# [Text for analysis]
======
Filipino associate justice of the Sandiganbayan (2016–2025)

Bernelito R. Fernandez (born June 9, 1955) is a Filipino lawyer, educator, and retired jurist who served as the 64th Associate Justice of the Sandiganbayan. He was appointed to the post on October 28, 2016, by President Rodrigo Duterte, replacing Justice Teresita Diaz-Baldos.

== Early life and education ==
Fernandez was born and raised in Manila, he was the son of Former Sandiganbayan Associate Justice Bernardo Fernandez. He earned his Bachelor of Arts in Political Science from the University of Santo Tomas in 1976. He graduated cum laude and class valedictorian from the San Beda College of Law in 1980, and passed the Philippine Bar Examination in 1981.

== Career ==
Fernandez began his government service as private secretary to his father, Associate Justice Bernardo P. Fernandez, first at the Sandiganbayan and later at the Tanodbayan.

He worked as private counsel for various corporations before joining the Department of Justice in 1988 as a state prosecutor. He was promoted to senior state prosecutor in 1993.

In September 1998, he was appointed presiding judge of the Regional Trial Court (RTC) Branch 68 in Binangonan, Rizal, and also served as executive judge from 2001 to 2004. He was later designated presiding judge of RTC Branch 97 in Quezon City in December 2004, where he also became executive judge in September 2016.

On October 28, 2016, he was appointed as Associate Justice of the Sandiganbayan.

== Academic work ==
Fernandez has served as a law professor and bar lecturer at San Beda University. In 2024, he was a Bar Examiner in Criminal Law for the Philippine Bar Examinations.

== Personal life ==
He is the son of former Tanodbayan Bernardo P. Fernandez, who prosecuted high-profile cases including those related to the assassination of Senator Benigno Aquino Jr. in 1983.
======
# [Dataset content]

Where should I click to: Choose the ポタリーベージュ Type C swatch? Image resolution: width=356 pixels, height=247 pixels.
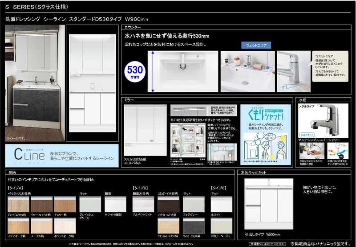point(221,226)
======
# [The problem]
According to the biography of Bernelito R. Fernandez, which justice did he replace on the Sandiganbayan? The listing has no connection to the text.

# [Solution to the problem]
He replaced Justice Teresita Diaz-Baldos.